Bumblebee 0.3 is now on CodePlex (and NuGet)

I have just pushed version 0.3 of Bumblebee on CodePlex. Bumblebee is an Artificial Bee Colony algorithm implementation in F#. In a nutshell, it’s a randomized search method that mimics the behavior of bees looking for food, and can be suitable to find approximate solutions to large scale problems where deterministic approaches are impractical. Bumblebee provides a C#-friendly Solver, which will search for solutions to a problem, sending messages to the caller whenever an improved solution is found, until the search is stopped. It uses the Task Parallel Library to parallelize the searches as much as possible.

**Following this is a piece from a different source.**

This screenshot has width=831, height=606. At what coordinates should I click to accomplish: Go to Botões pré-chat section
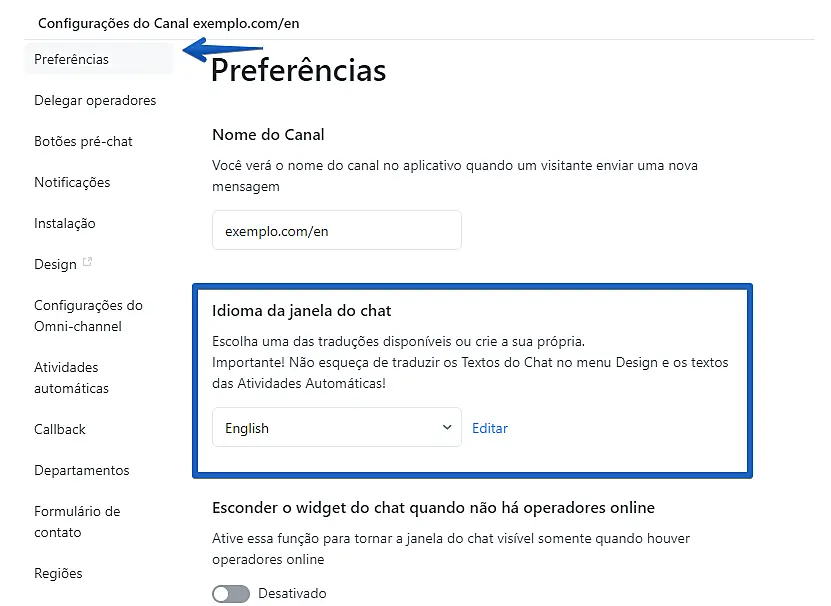[x=83, y=141]
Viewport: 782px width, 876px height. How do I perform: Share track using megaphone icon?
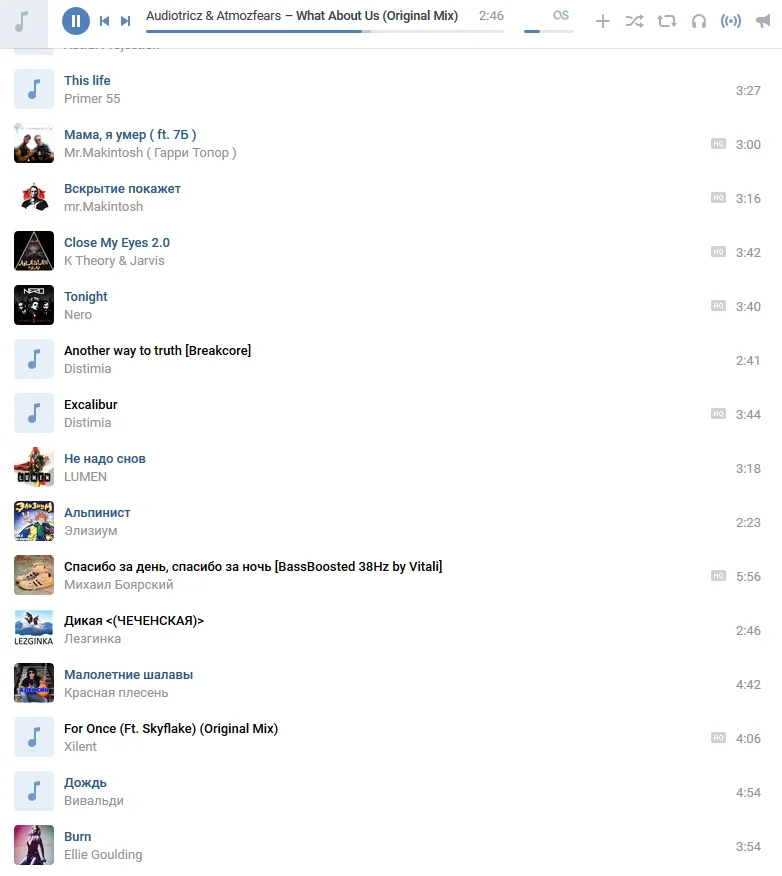click(x=762, y=21)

The source code includes two sample projects that illustrate the algorithm in action on the Travelling Salesman Problem, one in F#, one in C#, with a “fancy” WPF user interface.

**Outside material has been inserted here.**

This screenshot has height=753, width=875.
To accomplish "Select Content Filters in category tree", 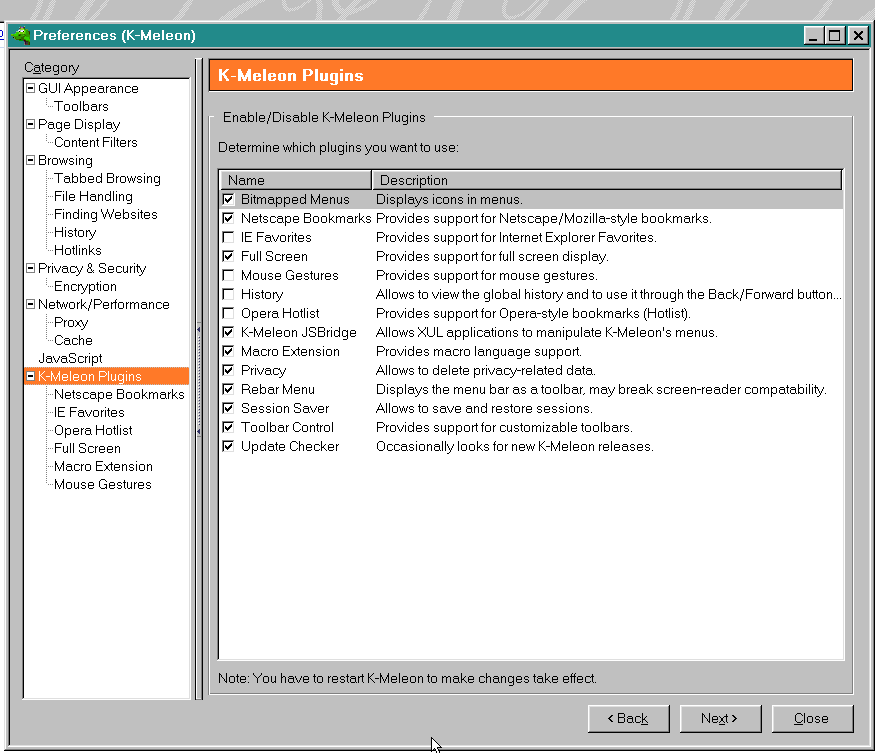I will point(96,143).
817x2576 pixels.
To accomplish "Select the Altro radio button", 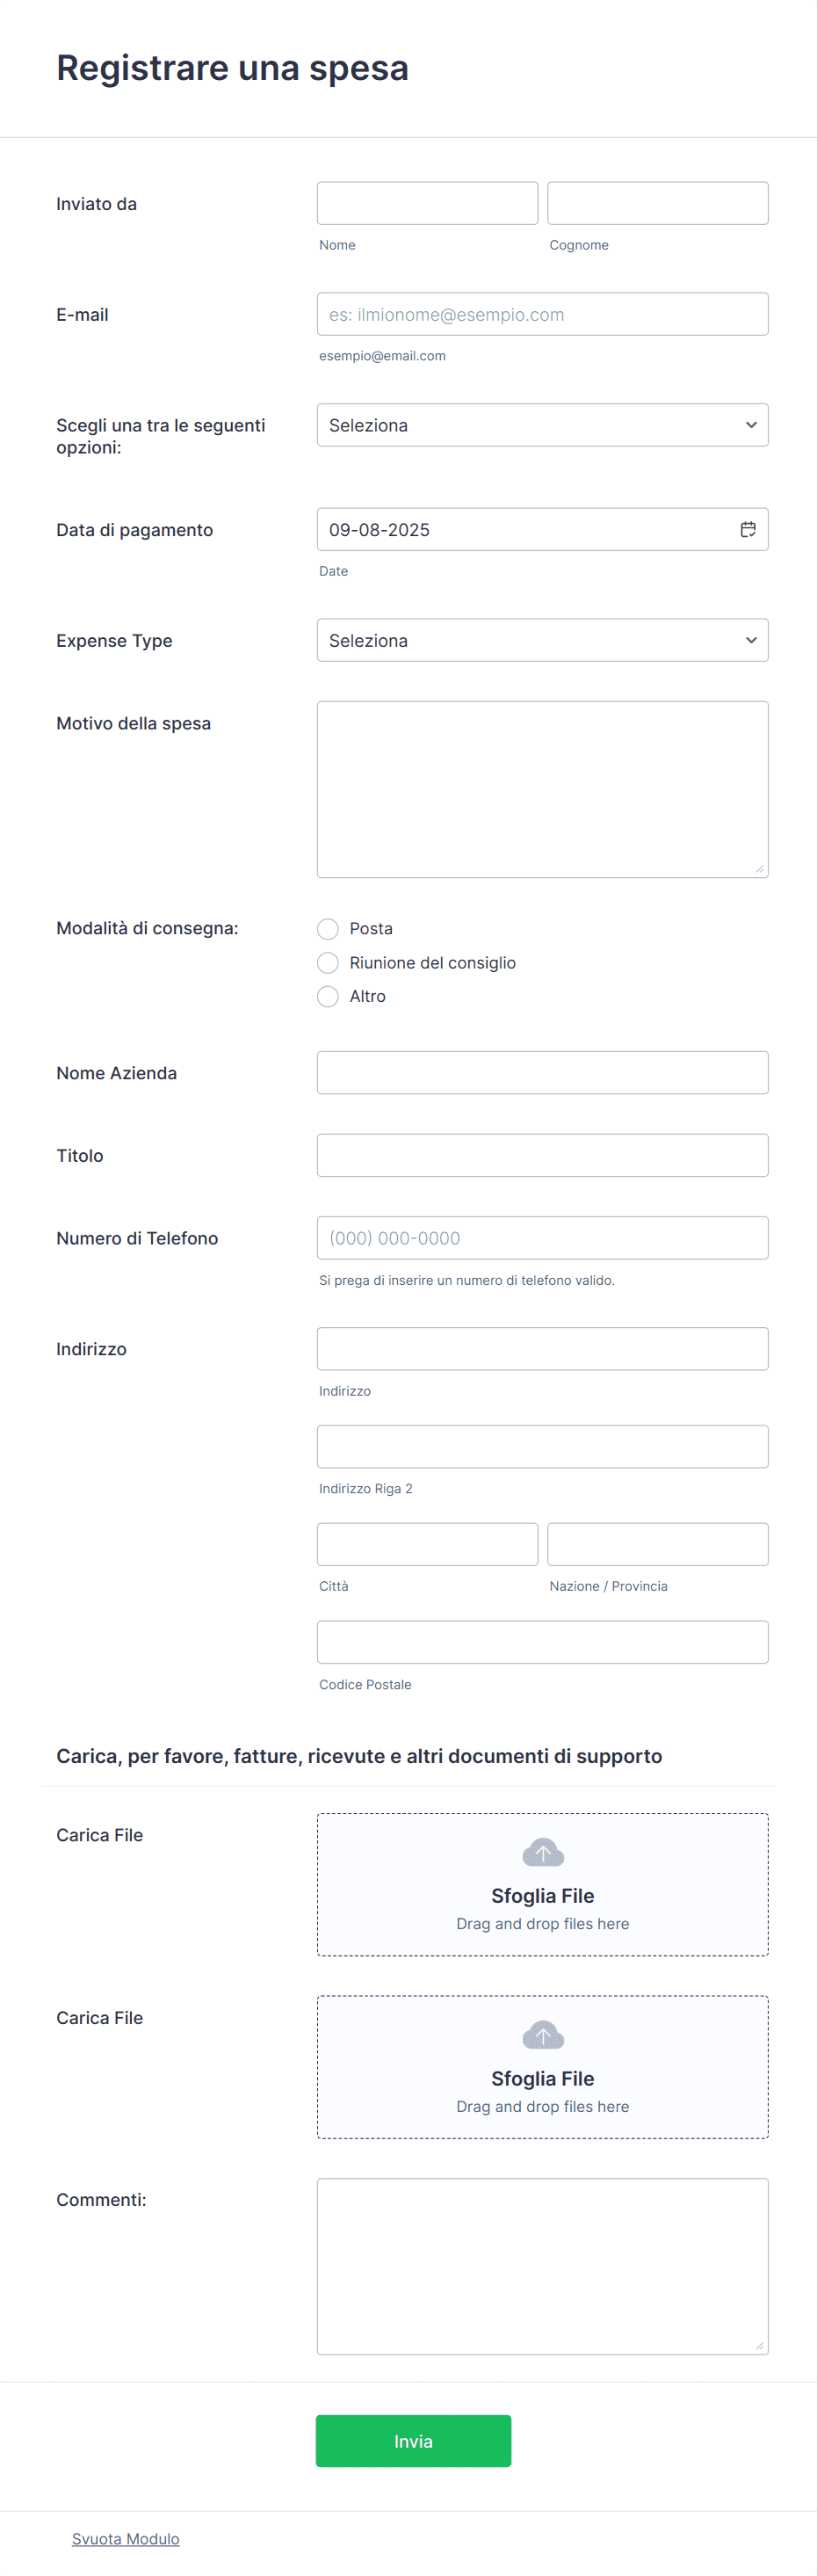I will 328,996.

What’s new in Version 0.3? Mostly code cleanup – when I revisited my original code a few months after the fact, I had a hard time following it, so I reorganized things internally in a way which I hope is clearer. The main change from an API perspective is the constructor for C# problems: I removed the Tuples from the Func delegates, which were mostly noise and didn’t help much.

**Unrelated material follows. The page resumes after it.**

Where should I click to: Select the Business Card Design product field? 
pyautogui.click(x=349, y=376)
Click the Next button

Other than that, the changes are mostly cosmetic: the main Search loop has been transformed into a recursive immutable loop, code has been shuffled around and renamed for readability, the test suite has been updated and uses the FsUnit NuGet package.

Speaking of NuGet, I published Bumblebee as a NuGet package here Bumblebee as a NuGet package here. It’s my first NuGet package, so hopefully I haven’t messed up anything there – if you see anything amiss, please let me know!

That’s it for the moment. I am working on some ideas right now, the main one being to use Azure to allow Bumblebee to scale out and attack larger problems – we’ll see how that turns out. I kept Bumblebee as Alpha stage, as I may still change the API in the future.
On a related note, I will be travelling to Boston mid-June, where I will have the pleasure to present Bumblebee at the New England F# user group. I am extremely excited about this opportunity (thanks to Talbott Crowell for the invitation!) - I plan on discussing the algorithm and its implementation, writing F# code live to solve a problem and hopefully show why F# is so fun to work with, and talk in general about my experience learning F# after years of C# development. I am really looking forward to it, and hope to see some of you there!